Given the individual nature of the body of insolvency cases and the fact that the Secretary of State does not have any direct role in the conduct of certain types of cases[18], there is no central record of the outcome of all cases created for that purpose. Certain key information is placed on the public record (for example at Companies House or with the court) but the purpose of that is to enable someone with an interest in the particular case to find information concerning it rather than to provide a source of information about the generality of the cases.

We are of the view, which we think must be right, that the persons who must have information concerning a particular case are the creditors and the insolvency legislation seeks to do that. It is perhaps worth re-iterating at this point that parallel changes are being made to the Insolvency Rules 1986, intended to come into force on the same date as the LRO, which are intended to provide better information to the creditors so as to enable them to make an informed decision as to the reasonableness of the costs and expenses charged by insolvency office-holders.
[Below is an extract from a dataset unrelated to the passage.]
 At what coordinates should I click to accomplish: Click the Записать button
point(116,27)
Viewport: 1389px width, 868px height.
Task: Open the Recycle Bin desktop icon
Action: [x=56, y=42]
The power to approve these lies, we think, properly with the creditors and is not generally subject to scrutiny of an external authority, unless they are referred to the court for review.
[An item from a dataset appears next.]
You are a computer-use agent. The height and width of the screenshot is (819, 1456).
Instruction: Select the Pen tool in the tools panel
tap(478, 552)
There are generally no circumstances under the Insolvency Act 1986 in which the Secretary of State is asked to agree remuneration. That is a matter for the creditors or a committee of the creditors and if they do not make a resolution then, depending on the proceedings, the office holder can only claim the scale rate[19] or have the matter considered by the court.

In voluntary arrangements, remuneration is entirely a matter for the terms of the arrangements as proposed by the debtor, individual or company, and approved by the creditors, and is not subject to any external scrutiny.
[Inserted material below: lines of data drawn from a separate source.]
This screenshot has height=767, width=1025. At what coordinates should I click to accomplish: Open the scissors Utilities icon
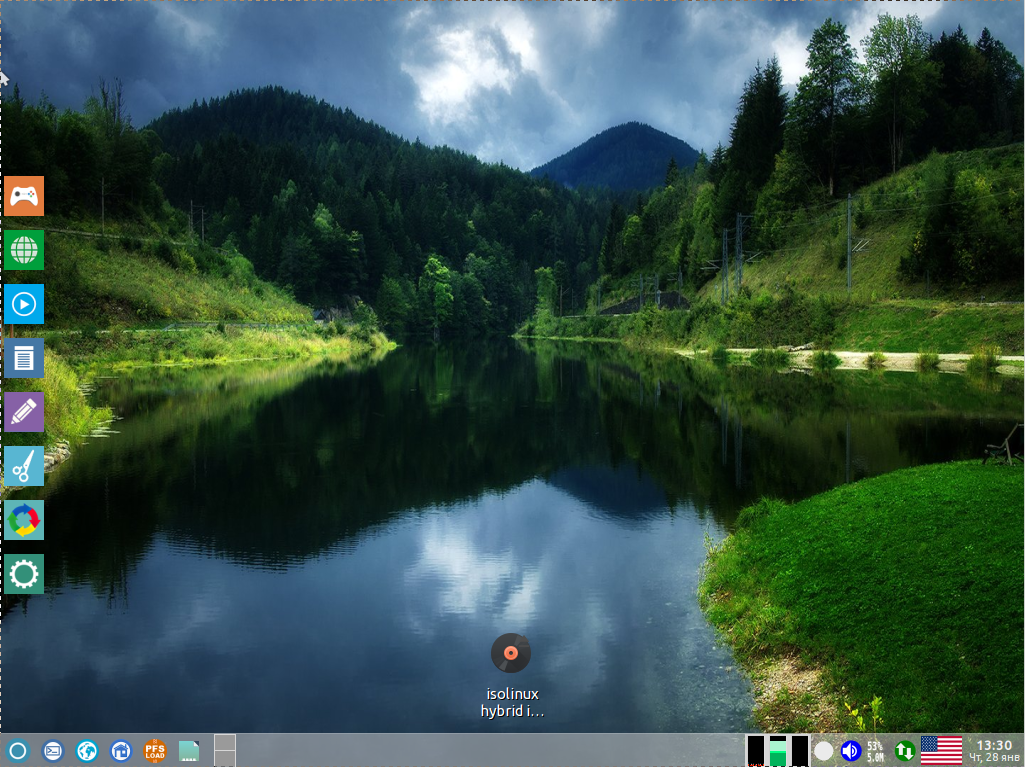coord(24,466)
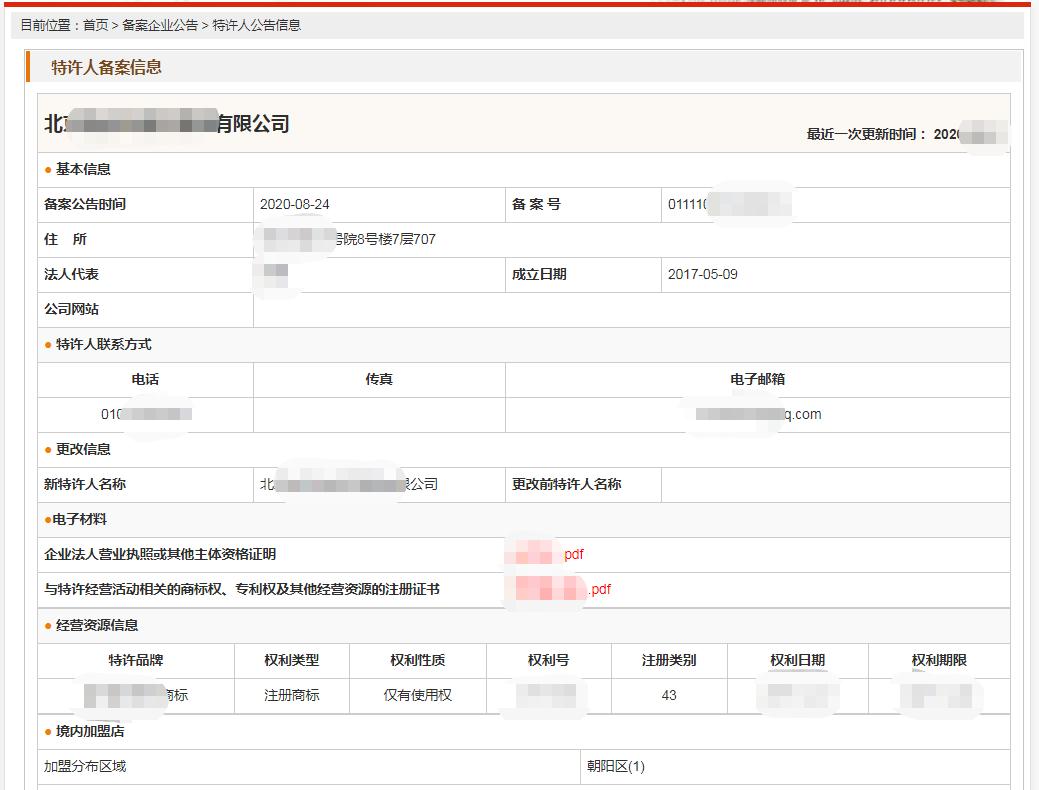This screenshot has width=1039, height=790.
Task: Click the 朝阳区(1) franchise region entry
Action: (x=615, y=766)
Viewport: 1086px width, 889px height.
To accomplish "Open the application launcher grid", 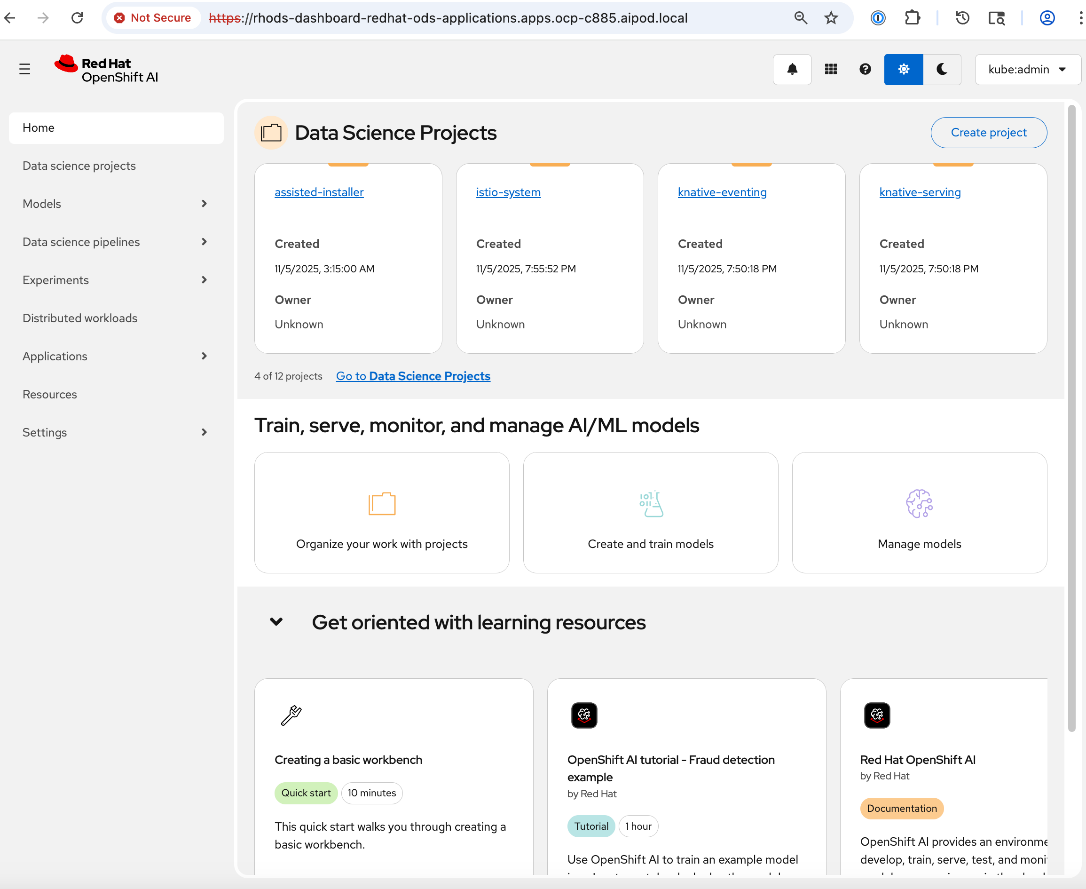I will click(830, 69).
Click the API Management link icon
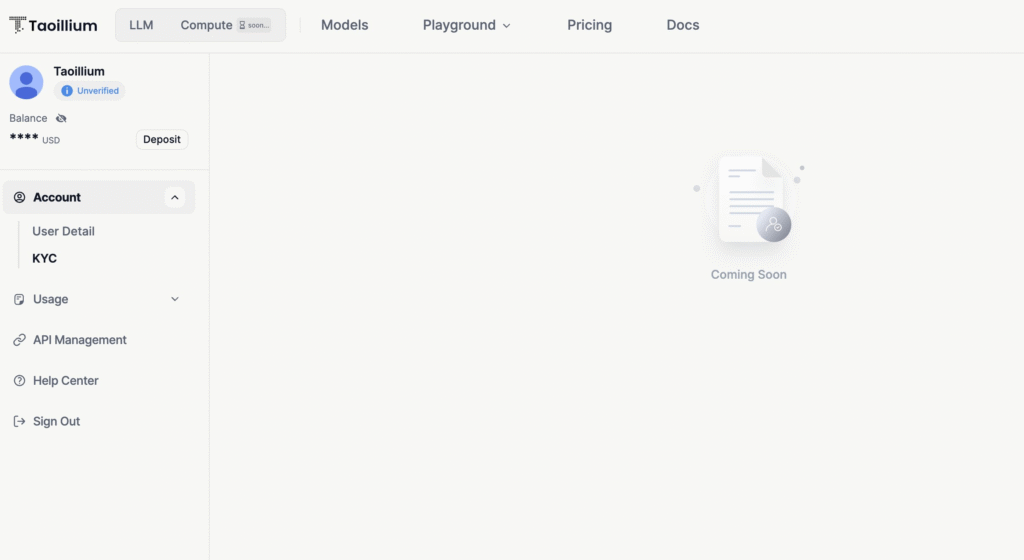1024x560 pixels. tap(19, 340)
It is possible to say in very broad terms that payment of a dividend is more likely in a rescue (such as administration or voluntary arrangement) than a terminal procedure (such as bankruptcy or liquidation) but even within those broad categories the levels of return to the creditors can vary.

You have suggested that we could provide estimates for a "typical" insolvency case being based on a % of cases around the mean value of insolvency estates. This is similarly unworkable. "Assets" are not as clear cut as they might appear as they can include:

  Assets subject to a fixed charge

  Assets subject to a floating charge

  "Prescribed part"[20] of floating charge assets

  Potential fruits of action by the office holder to boost the assets for the benefit of the creditors (e.g. the recovery of money for the estate from a wrongful trading action against the directors) which are unlikely to be listed by the directors as assets

Furthermore, the final realisations will often vary considerably from the book value or the realisable value estimated at the commencement of the insolvency procedure.

I hope you will therefore appreciate that the collation of this information is not straightforward, even if all office holders in all cases are asked to provide it.

Q 2  Paragraph 55 of the Explanatory Document refers to the requirement for obtaining court sanction causing loss in value to insolvent estates in certain cases. In what proportion of cases is that the case?

We do not have firm figures for this and have largely relied on the views expressed by the insolvency specialists who responded to the consultation.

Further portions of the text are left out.